The plant formerly known as Mellissia begoniifolia is notable for the subcampanulate calyx which encloses the white corolla, and is strongly accrescent in fruit, as in certain species of Physalis e.g. Physalis philadelphica. Like Physalis, the species belongs to tribe Physaleae of the Solanaceae, but (within that tribe) to subtribe Withaninae, not Physalinae.

The plant was long thought to be extinct but a small population was discovered in 1998 by Stedson Stroud.
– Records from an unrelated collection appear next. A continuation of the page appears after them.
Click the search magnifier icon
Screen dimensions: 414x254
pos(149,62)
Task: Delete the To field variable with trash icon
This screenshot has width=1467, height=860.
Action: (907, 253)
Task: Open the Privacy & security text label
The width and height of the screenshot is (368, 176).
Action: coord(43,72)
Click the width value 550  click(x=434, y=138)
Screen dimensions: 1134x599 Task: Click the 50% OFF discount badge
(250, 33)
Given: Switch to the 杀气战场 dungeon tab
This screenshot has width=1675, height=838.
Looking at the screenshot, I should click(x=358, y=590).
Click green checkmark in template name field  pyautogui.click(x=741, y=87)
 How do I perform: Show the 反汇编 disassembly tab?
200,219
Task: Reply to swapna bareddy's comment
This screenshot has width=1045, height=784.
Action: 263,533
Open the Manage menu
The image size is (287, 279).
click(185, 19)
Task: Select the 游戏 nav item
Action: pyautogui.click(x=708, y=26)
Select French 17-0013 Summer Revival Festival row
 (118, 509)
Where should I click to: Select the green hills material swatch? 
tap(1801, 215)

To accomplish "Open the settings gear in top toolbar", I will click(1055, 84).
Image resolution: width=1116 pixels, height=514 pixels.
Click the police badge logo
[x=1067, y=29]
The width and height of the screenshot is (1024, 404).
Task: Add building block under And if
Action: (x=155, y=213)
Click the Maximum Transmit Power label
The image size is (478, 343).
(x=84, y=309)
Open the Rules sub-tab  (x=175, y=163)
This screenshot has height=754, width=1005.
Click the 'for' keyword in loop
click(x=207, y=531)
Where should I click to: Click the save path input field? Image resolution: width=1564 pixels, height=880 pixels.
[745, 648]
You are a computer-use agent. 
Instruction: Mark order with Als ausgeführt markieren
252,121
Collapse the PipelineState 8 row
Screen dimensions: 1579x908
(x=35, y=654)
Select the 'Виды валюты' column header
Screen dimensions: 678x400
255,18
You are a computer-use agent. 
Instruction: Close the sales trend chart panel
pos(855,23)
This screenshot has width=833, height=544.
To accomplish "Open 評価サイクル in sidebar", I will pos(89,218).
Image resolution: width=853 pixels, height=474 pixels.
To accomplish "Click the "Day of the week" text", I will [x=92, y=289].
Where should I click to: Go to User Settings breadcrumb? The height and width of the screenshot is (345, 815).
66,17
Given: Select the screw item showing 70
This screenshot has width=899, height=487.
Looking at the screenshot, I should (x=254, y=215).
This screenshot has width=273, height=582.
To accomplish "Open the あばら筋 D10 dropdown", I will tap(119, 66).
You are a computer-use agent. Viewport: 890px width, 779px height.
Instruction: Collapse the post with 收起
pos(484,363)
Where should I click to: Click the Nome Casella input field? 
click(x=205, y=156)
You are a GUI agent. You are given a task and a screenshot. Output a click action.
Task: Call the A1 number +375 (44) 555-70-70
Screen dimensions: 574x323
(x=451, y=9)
As of 2011, it was considered "effectively extinct in the wild" by experts at Kew Botanical Garden because there were no longer any flowering plants left in the wild. Only one adult plant was left by 2010, and it was under extreme stress due to drought and pests. That plant died, but some seedlings sprouted from 2011 rains. Eight surviving plants in 2012 have died out as well, and only 1–3 plants had survived by 2014. The species is kept alive at Kew's greenhouses in preparation for eventual re-introduction to its natural habitat.